* TASK BRIEF *
Starting at the line that contains "Instruction: Open ngrok", retype each line to the end of the listing below. Include both ends, but not the pictures.

* EXERCISE DATA *

* * * * * * *

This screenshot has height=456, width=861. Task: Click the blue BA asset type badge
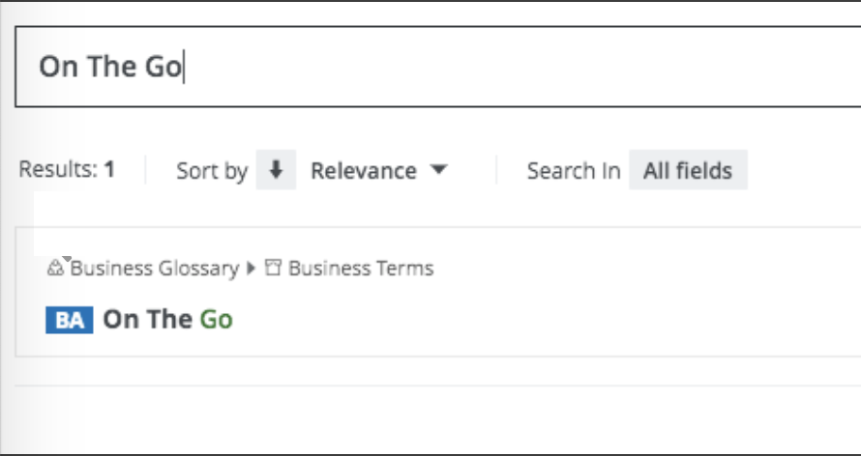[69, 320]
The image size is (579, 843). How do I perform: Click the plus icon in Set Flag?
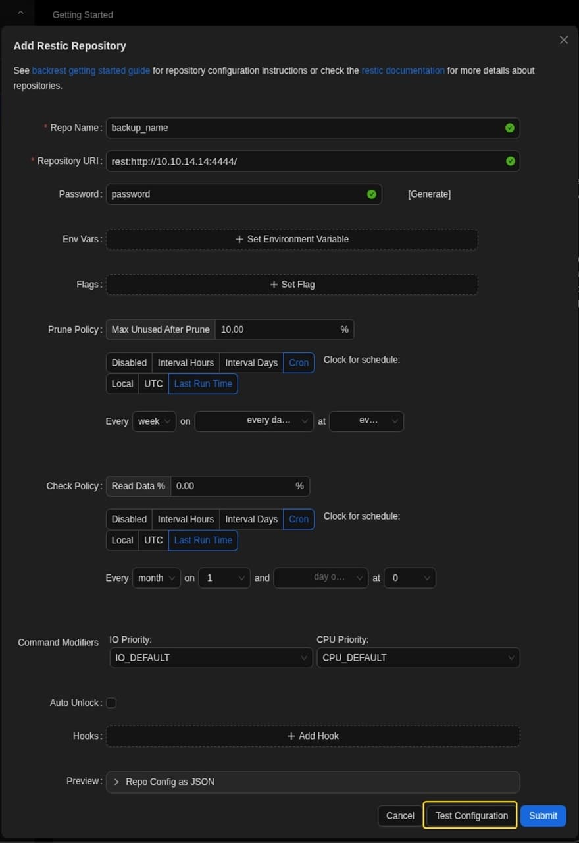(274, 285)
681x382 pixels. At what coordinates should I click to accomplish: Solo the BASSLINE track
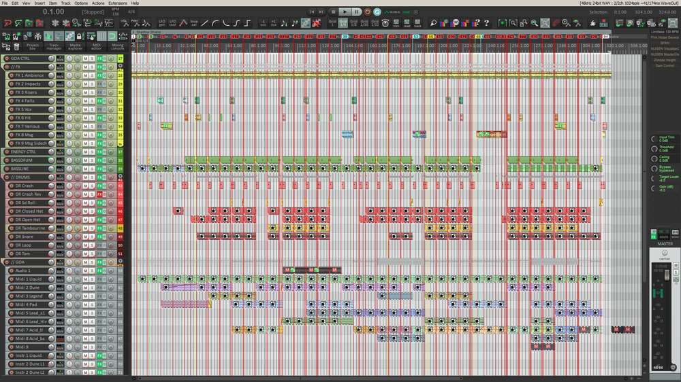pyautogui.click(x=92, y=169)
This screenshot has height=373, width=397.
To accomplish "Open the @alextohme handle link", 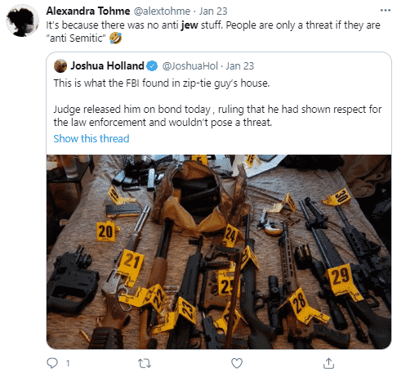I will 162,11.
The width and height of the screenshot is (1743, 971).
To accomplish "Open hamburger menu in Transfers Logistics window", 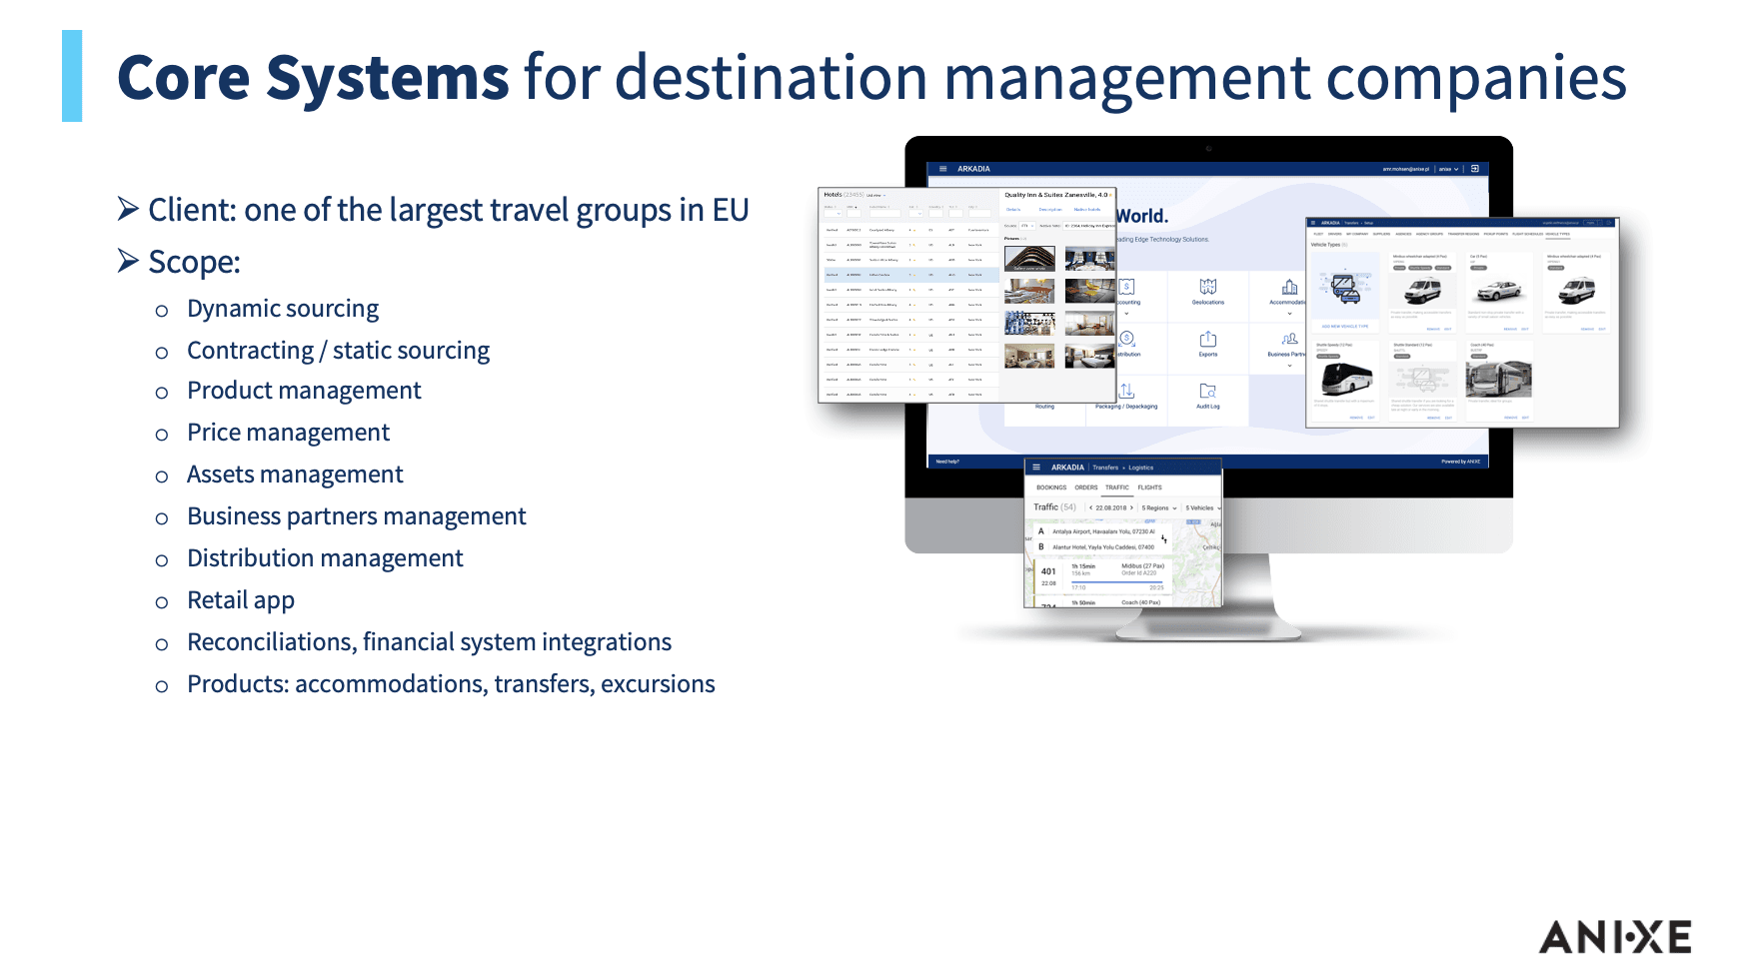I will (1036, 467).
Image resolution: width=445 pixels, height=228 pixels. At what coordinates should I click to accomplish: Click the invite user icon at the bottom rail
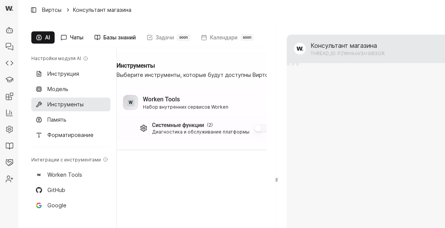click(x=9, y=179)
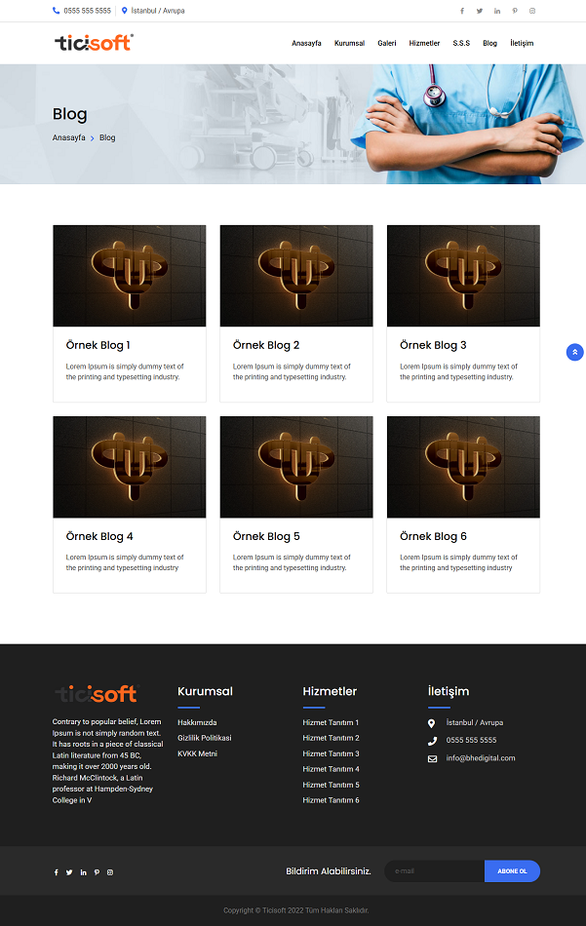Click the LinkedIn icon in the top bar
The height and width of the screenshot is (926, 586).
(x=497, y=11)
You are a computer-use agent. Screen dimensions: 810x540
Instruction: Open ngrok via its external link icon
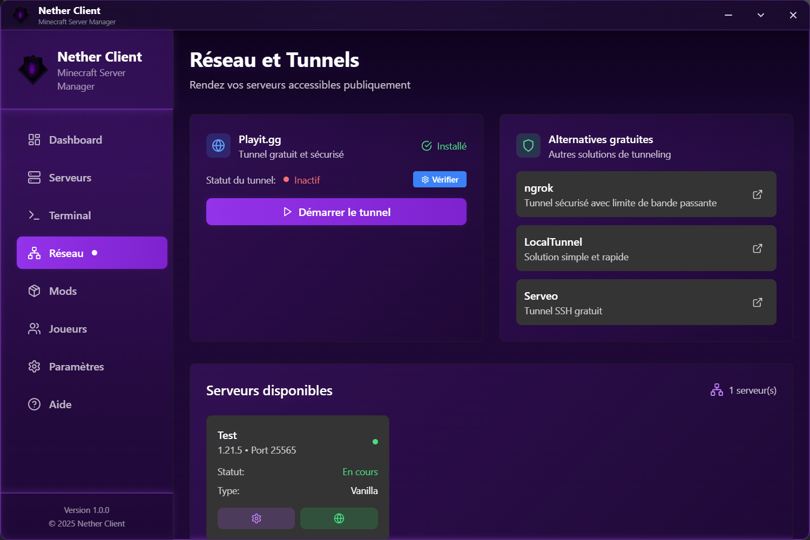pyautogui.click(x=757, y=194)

* * * * * * *

* WRITTEN ANSWER *
Instruction: Open ngrok via its external link icon
pyautogui.click(x=757, y=194)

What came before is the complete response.